Federal safety regulators have launched an investigation into the cause of fires in the Chevrolet Cruze, General Motors’ bestselling passenger car.
According to complaints made with the National Highway Traffic Safety Administration, there have been at least two incidents in which the small sedan has caught fire while being driven. GM said it is researching warranty claims involving fires for at least 19 Cruzes.
Regulators also are looking at fires in the Jeep Wrangler sport-utility vehicle.
The NHTSA launched the Cruze probe only two months after closing a similar investigation into fires that broke out following safety tests of the Chevrolet Volt, GM’s plug-in hybrid vehicle. GM fixed the problem by adding structural reinforcement that better protects the Volt’s battery pack from punctures or a coolant leak in a severe side crash.
But the issue hurt sales of the car and proved an embarrassment to GM, which is marketing the Volt as a technical achievement and sign of the automaker’s successful reemergence from bankruptcy reorganization in 2009.
Having to deal with another fire issue so soon after resolving the Volt defect could hurt Chevrolet’s image, analysts said.
The fire issue could drive buyers to other brands because “there are so many other good cars in that segment and there are not legions of faithful Cruze buyers out there because it is a fairly new model for Chevrolet,” said Jessica Caldwell, an analyst with auto information company Edmunds.com.
Moreover the typical Cruze buyer is “someone who is very practical, and safety will be a concern,” Caldwell said.
With sales of almost 232,000 last year, the Cruze became one of the nation’s most popular small cars, outselling rivals such as the Honda Civic and Ford Focus and only narrowly trailing the Toyota Corolla.
It is selling well again this year as new car buyers gravitate to smaller, more fuel efficient vehicles because of high gas prices.
In one incident, a driver said they had a 2011 Cruze Eco – a model with a special factory-installed set of options that increases the sedan’s fuel economy – with about 11,000 miles on the odometer.

********

**Assignment**
Pick up the article on the Chevrolet Cruze fire investigation after its last sentence and continue it. The rows that come next are separate material, unrelated to the article on the Chevrolet Cruze fire investigation.

**Data to examine**
********

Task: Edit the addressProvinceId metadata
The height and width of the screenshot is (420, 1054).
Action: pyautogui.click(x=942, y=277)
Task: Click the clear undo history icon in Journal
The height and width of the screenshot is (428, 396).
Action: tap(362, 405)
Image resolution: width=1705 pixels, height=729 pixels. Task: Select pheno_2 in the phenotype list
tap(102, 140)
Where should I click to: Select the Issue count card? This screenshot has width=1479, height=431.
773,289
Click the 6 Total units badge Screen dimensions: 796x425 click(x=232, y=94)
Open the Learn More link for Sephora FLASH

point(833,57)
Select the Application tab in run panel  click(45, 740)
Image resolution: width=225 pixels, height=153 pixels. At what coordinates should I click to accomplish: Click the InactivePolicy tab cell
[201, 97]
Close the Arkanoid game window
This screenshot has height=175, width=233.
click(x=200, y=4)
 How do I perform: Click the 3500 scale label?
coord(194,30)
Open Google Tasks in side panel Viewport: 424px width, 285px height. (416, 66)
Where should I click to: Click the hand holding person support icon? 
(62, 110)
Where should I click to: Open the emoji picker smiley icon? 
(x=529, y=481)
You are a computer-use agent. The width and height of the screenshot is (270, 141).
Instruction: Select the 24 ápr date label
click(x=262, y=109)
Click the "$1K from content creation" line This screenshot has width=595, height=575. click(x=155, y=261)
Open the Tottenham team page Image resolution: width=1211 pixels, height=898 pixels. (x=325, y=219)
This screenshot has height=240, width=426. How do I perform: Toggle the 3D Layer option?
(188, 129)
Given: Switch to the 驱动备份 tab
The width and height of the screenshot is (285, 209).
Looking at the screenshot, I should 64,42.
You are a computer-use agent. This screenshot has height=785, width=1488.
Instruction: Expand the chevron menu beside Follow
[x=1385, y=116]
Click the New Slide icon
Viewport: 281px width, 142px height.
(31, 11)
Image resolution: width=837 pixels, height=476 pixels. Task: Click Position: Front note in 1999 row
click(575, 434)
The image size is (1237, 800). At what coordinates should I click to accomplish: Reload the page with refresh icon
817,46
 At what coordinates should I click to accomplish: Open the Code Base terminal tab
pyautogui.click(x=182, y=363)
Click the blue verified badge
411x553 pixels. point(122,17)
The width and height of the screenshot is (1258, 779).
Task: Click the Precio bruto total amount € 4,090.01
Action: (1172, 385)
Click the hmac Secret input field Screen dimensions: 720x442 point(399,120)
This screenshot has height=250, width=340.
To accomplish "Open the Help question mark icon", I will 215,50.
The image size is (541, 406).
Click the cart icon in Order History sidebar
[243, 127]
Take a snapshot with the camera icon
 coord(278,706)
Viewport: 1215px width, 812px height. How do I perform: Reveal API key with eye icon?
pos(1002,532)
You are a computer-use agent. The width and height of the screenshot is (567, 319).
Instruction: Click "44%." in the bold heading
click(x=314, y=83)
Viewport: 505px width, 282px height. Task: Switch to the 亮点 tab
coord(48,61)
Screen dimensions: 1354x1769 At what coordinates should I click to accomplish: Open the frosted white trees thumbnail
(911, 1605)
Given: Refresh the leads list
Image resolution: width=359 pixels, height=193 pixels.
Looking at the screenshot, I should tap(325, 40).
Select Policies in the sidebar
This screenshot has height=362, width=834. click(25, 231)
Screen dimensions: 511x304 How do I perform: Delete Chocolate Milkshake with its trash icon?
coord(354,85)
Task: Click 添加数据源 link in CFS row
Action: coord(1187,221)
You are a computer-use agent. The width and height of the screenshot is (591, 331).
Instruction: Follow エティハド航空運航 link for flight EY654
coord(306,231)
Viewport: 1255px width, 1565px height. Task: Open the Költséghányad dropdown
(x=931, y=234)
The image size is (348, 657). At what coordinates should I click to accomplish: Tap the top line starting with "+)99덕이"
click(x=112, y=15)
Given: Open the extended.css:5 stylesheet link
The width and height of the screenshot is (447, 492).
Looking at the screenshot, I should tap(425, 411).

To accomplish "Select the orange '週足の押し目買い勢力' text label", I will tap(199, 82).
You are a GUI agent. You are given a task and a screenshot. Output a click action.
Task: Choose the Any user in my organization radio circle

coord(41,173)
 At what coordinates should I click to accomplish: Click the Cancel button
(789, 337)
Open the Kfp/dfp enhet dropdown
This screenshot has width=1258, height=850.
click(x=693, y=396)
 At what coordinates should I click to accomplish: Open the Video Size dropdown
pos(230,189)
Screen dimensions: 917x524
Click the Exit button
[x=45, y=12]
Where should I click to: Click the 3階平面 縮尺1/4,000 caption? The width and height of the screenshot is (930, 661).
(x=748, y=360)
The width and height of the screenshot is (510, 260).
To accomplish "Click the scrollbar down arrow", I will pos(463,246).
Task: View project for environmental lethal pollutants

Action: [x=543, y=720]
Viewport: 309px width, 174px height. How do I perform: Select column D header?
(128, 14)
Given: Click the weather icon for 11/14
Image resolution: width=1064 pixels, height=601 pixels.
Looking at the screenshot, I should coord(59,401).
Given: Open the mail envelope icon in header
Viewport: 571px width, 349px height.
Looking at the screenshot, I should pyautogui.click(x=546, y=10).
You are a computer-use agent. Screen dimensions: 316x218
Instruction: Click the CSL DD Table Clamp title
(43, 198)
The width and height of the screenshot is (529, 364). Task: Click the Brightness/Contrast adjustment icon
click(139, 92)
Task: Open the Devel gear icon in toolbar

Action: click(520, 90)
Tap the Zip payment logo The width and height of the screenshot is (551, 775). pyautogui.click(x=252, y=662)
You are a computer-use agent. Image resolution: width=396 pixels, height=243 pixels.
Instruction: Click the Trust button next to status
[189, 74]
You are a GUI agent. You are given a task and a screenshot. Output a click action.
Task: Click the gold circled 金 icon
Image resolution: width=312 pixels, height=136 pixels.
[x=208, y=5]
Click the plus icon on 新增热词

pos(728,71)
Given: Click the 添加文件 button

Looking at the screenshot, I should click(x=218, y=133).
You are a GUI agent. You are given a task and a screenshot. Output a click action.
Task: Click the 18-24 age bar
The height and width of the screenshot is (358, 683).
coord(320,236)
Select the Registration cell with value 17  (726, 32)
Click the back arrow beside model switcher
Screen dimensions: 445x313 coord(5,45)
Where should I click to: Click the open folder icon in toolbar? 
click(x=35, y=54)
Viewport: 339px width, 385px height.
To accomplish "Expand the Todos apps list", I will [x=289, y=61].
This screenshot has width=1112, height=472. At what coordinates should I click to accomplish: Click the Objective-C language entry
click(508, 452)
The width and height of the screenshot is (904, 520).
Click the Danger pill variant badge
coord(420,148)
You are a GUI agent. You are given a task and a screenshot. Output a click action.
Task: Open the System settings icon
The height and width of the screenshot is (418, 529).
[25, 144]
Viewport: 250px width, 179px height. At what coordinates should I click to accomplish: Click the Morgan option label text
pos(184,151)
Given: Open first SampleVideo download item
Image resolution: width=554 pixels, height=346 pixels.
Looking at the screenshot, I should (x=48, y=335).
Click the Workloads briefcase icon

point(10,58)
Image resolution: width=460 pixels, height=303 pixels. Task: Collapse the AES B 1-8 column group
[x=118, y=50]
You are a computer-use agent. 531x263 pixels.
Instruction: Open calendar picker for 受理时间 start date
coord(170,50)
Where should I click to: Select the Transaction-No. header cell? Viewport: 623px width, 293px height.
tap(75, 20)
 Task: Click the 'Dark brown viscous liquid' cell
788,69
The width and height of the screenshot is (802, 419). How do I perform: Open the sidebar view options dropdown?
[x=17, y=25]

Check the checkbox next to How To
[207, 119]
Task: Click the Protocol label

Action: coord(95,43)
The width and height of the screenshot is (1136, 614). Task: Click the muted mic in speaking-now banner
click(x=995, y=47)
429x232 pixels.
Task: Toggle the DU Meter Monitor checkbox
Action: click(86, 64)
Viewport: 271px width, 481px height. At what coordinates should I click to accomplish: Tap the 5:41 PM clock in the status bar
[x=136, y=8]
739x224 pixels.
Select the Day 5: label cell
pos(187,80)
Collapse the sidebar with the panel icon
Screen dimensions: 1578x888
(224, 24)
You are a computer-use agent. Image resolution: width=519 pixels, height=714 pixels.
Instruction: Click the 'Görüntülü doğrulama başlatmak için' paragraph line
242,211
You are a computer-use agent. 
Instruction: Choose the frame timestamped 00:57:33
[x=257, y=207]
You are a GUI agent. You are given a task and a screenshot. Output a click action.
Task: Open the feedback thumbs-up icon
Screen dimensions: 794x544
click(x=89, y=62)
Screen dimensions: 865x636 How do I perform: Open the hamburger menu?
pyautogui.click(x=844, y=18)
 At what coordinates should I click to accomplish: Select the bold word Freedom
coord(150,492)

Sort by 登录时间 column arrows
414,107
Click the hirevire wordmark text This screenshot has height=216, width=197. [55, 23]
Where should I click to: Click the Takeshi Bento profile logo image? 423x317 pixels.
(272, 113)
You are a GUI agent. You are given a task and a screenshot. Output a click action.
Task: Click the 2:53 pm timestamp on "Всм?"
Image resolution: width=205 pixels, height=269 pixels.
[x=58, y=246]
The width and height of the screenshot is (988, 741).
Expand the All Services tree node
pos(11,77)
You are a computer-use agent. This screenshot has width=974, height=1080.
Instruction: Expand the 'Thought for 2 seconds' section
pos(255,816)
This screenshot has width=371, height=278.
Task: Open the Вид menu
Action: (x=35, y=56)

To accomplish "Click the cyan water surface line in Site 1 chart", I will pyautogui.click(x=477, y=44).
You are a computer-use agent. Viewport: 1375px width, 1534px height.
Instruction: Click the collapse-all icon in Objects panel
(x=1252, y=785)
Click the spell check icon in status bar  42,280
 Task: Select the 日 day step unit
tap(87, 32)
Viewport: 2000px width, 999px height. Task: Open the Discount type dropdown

********

**Output of the task**
The driver complained of a slight smoke smell while driving and brought the vehicle to a stop. A flame appeared out of the hood and the car was completely engulfed within five minutes. It was only after the first flames appeared that a warning light appeared on the dashboard.
In the other case reported to NHTSA, the driver was waiting to cross an intersection when a woman in the car in the next lane started shouting that the Cruze was on fire. The vehicle also was quickly engulfed, according the report.
NHTSA’s probe is focused on the 2011 model year Cruze.
“We are conducting our own investigation and will share any findings with the government," said Alan Adler, a GM spokesman.
The agency also has received eight reports alleging fires originating in the engine compartment of the 2010 model year Jeep Wrangler vehicles.
Seven of the 8 complainants allege the fire or symptoms of the impending fire began while driving.
No injuries or accidents have been reported with the fire incidents in both the Jeep and Chevrolet vehicles.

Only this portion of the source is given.